**GIVEN DATA:**
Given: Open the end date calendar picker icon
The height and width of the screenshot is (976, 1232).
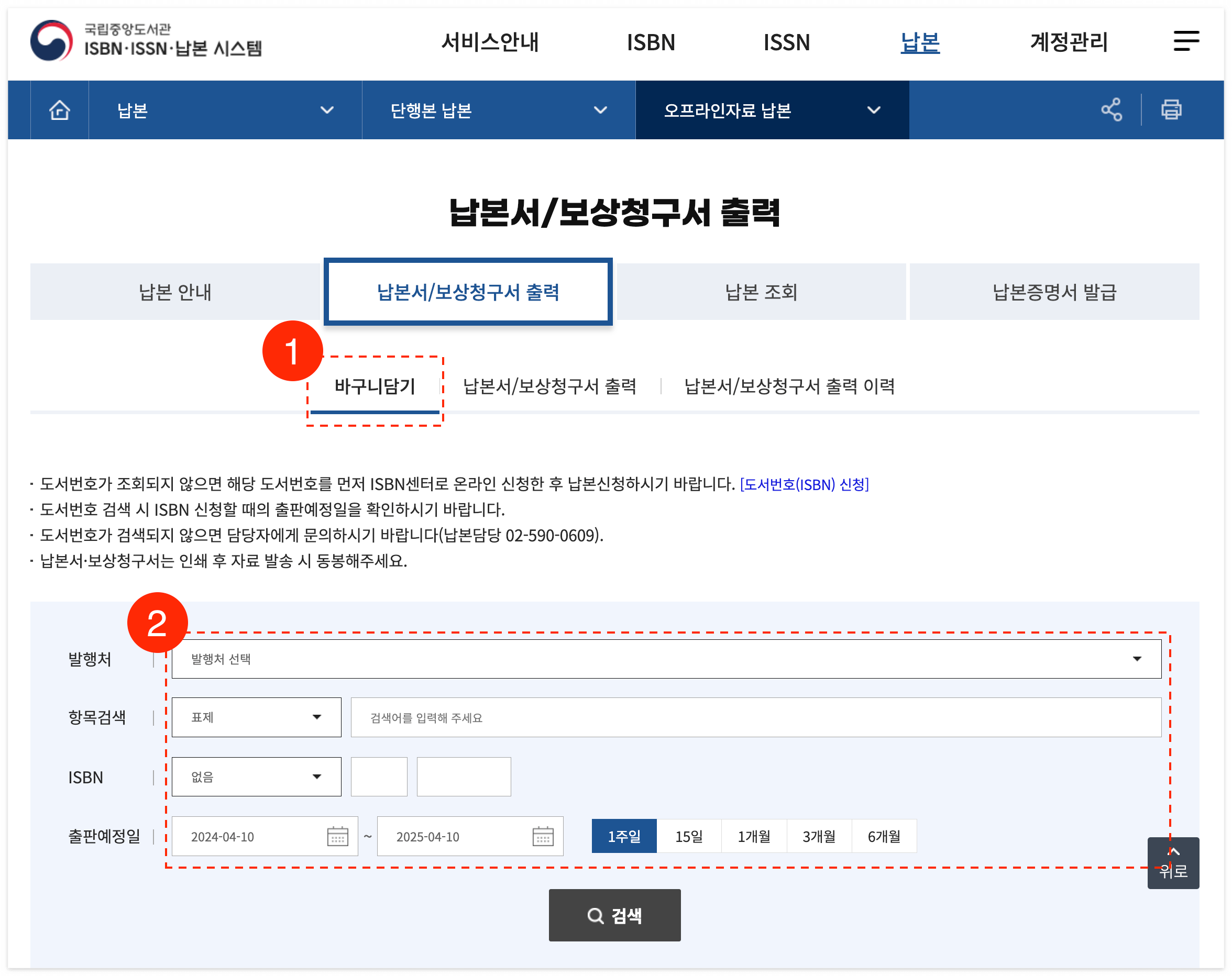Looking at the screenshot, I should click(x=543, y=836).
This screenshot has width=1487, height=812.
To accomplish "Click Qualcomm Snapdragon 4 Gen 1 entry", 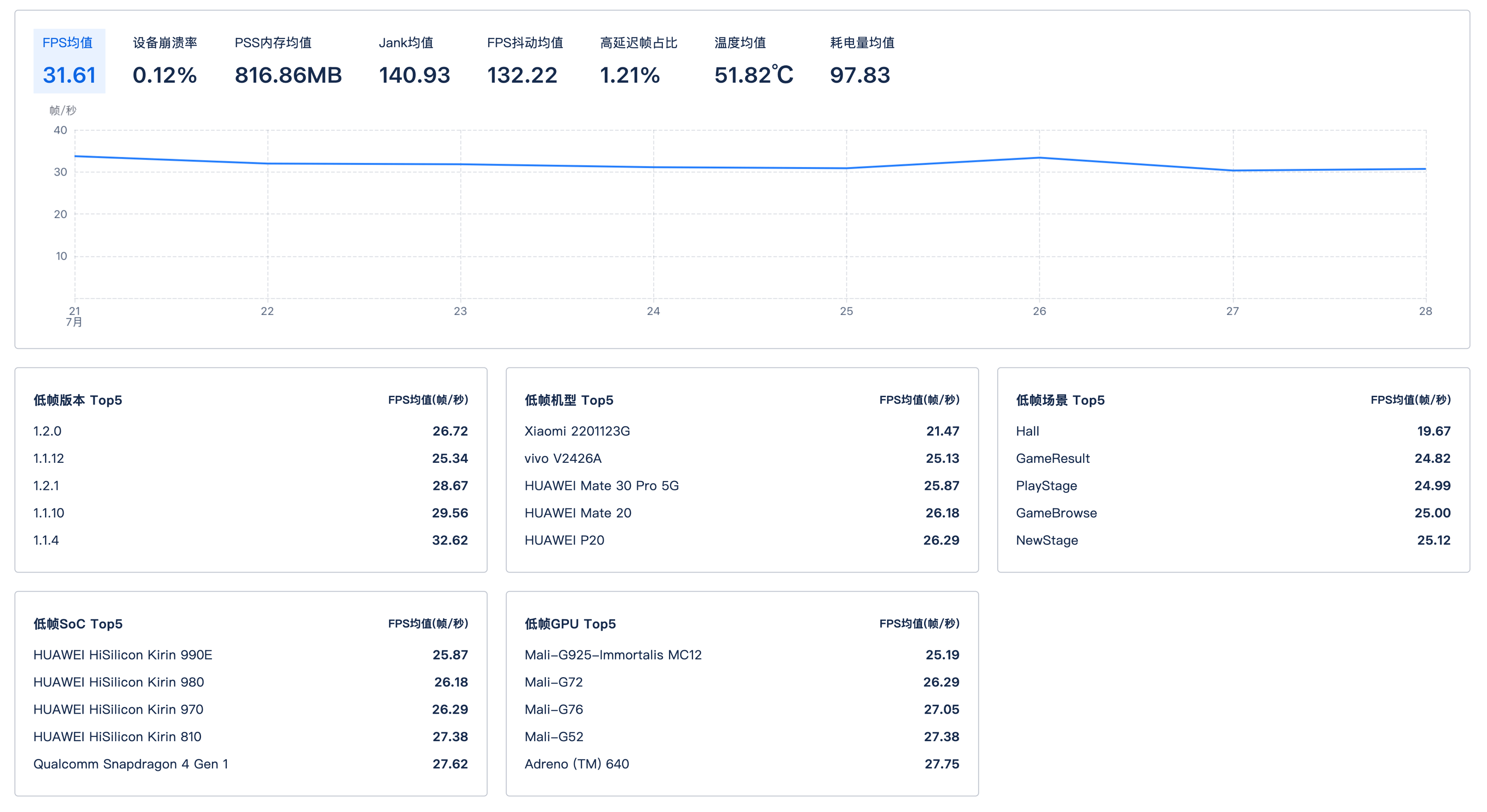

**WHAT THE TASK REQUIRES:** Word for word, write out each line from the one with "The height and" through the end of the entries above, and omit any pictures.

**EXERCISE RESPONSE:**
The height and width of the screenshot is (976, 1232).
Looking at the screenshot, I should click(x=543, y=836).
This screenshot has width=1487, height=812.
To accomplish "Click Qualcomm Snapdragon 4 Gen 1 entry", 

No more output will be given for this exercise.